Text provided:
10060
ASSIGNMENT OF LEASES AND RENTS
THIS ASSIGNMENT OF LEASES AND RENTS (this "Assignment"), dated as of July
15, 1994, is made by BLUE VALLEY BUILDING CORP., a Kansas corporation
("Borrower"), with an address at P.O. Box 26128, Overland Park, Kansas 66225, to
and in favor of BUSINESS MEN'S ASSURANCE COMPANY OF AMERICA, a Missouri
corporation ("Lender"), with an address at c/o Charter American Mortgage
Company, 0000 Xxxxxxx Xxxxxxx Xxxxxxx, Xxxxxxx Xxxxx, Xxxxxx 00000.
RECITALS
(A) Xxxxxx has agreed to make a loan to Borrower in the amount of
$2,500,000.00 (the "Loan"), which will be evidenced by that certain Promissory
Note of even date herewith (the "Note") executed by Xxxxxxxx in favor of Xxxxxx
in the amount of the Loan and bearing interest and being payable as set forth
therein.
(B) The Loan will be secured, in part, by that certain Mortgage,
Assignment of Leases and Rents, Security Agreement and Financing Statement dated
as of the date of the Note (the "Mortgage") between Borrower and Lender,
encumbering the Mortgaged Estate, including the Land described on Exhibit A,
attached hereto and incorporated herein, and the other Loan Documents, which
term includes this Assignment.
AGREEMENT
NOW, THEREFORE, in consideration of the foregoing and other good and
valuable consideration, the receipt and sufficiency of which are hereby
acknowledged, Xxxxxxxx hereby agrees as follows:
1. Definitions. Capitalized terms used herein shall have the respective
meanings given them in the Mortgage, unless otherwise defined herein. The term
"including" shall mean "including, without limitation."

Written instruction:
In the assignment of leases and rents, what is the amount of the loan? The lines that come next have no connection to the assignment of leases and rents.

Data shown:

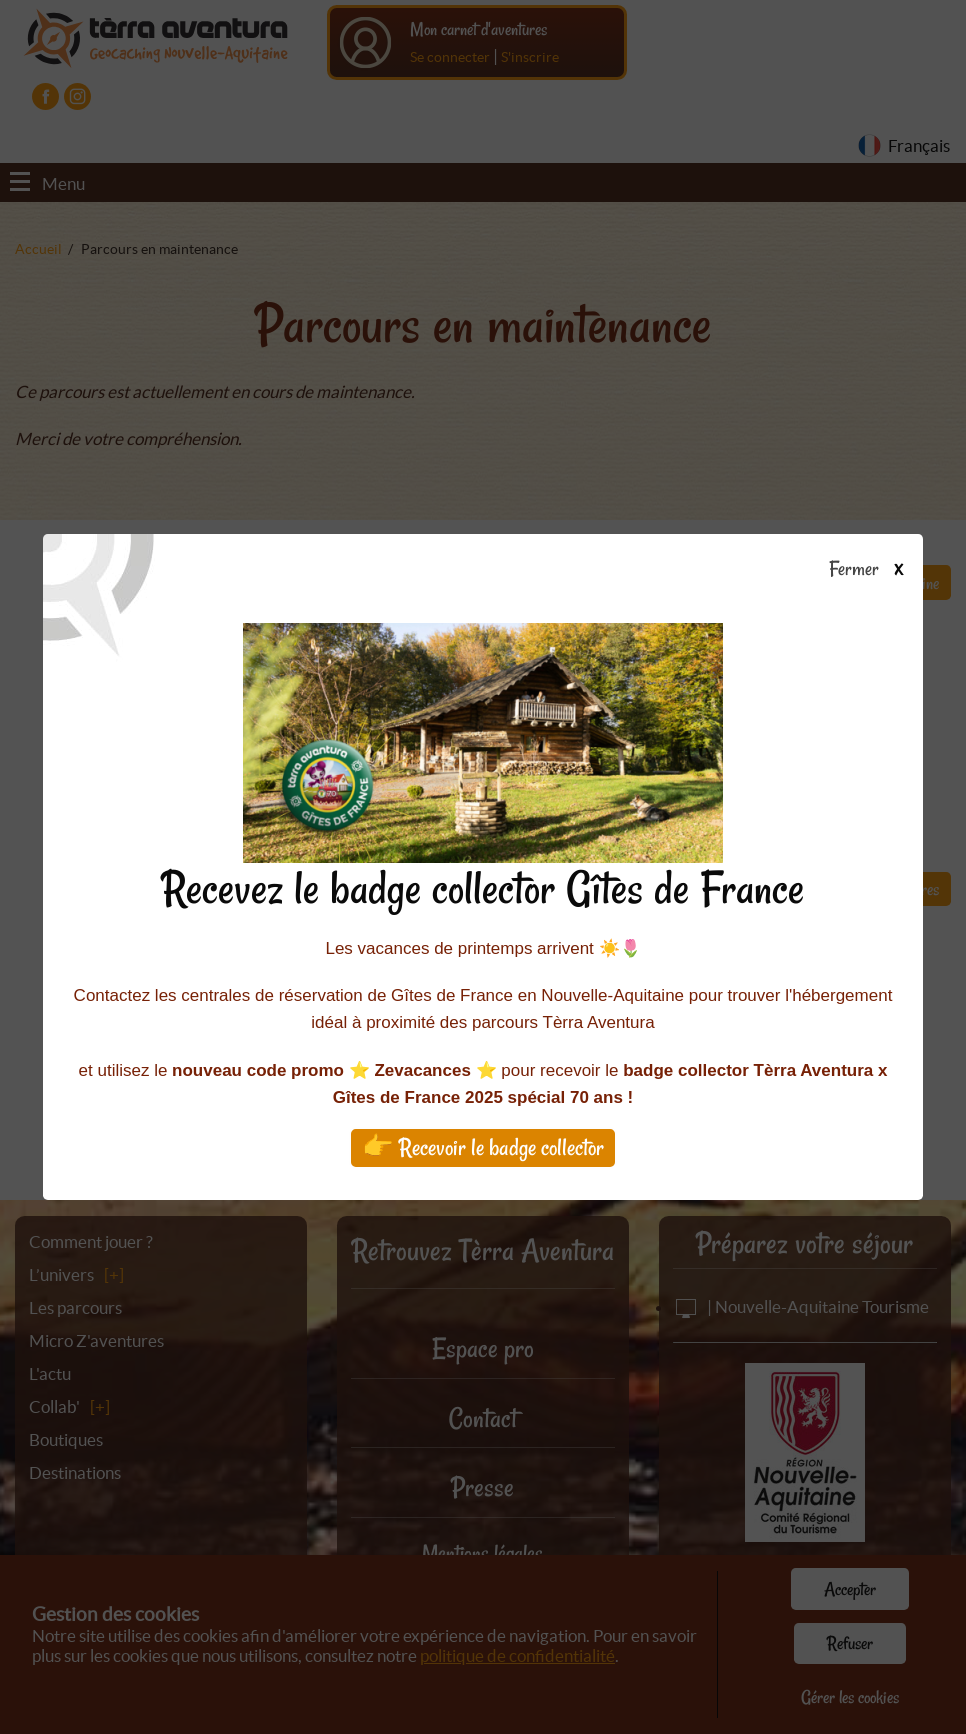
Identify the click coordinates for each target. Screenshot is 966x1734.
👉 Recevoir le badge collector (483, 1147)
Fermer (875, 570)
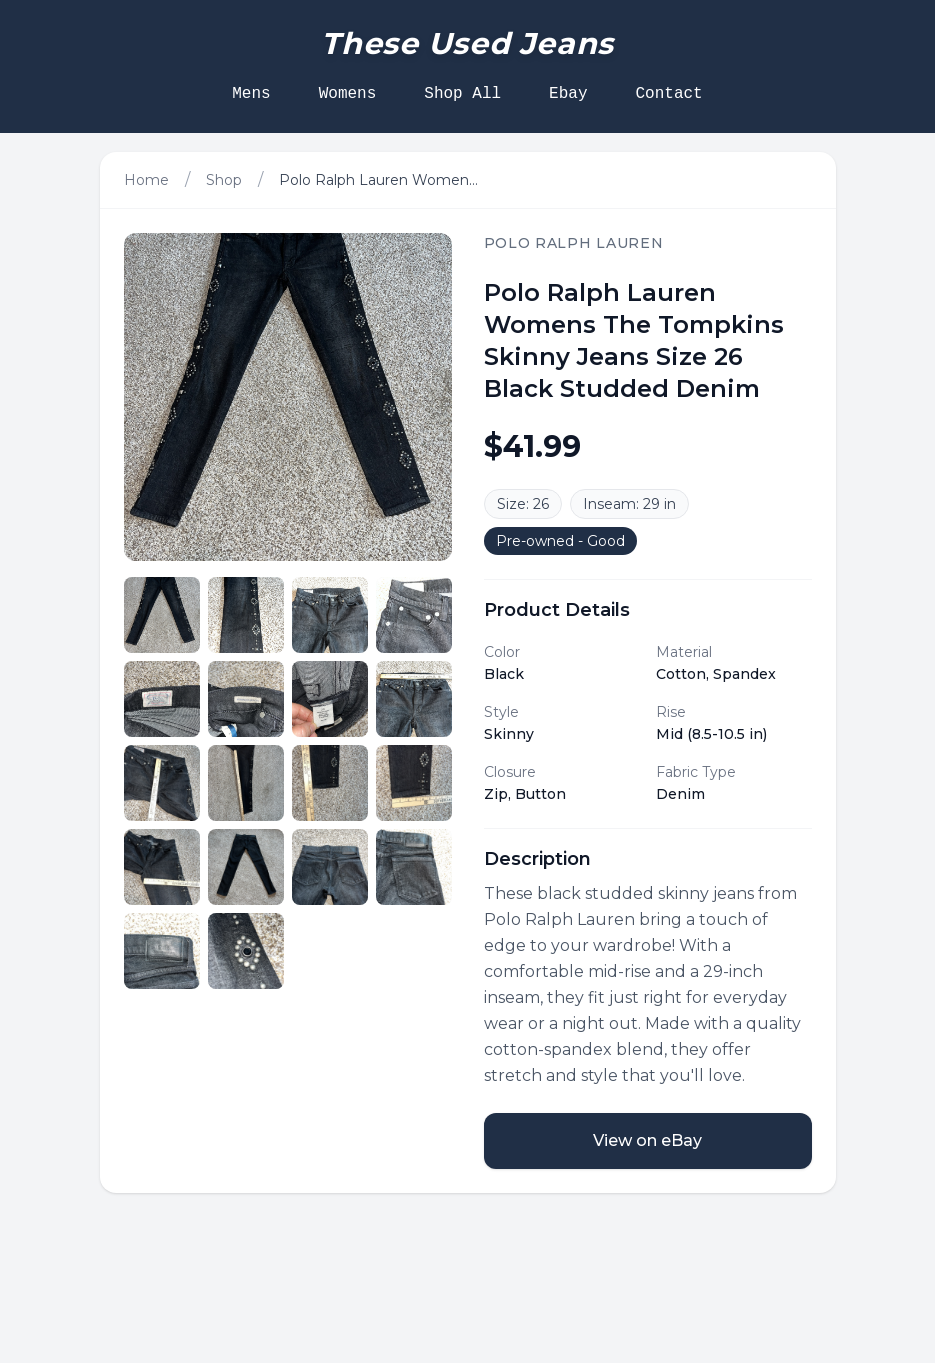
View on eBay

Complete response:
$2,500,000.00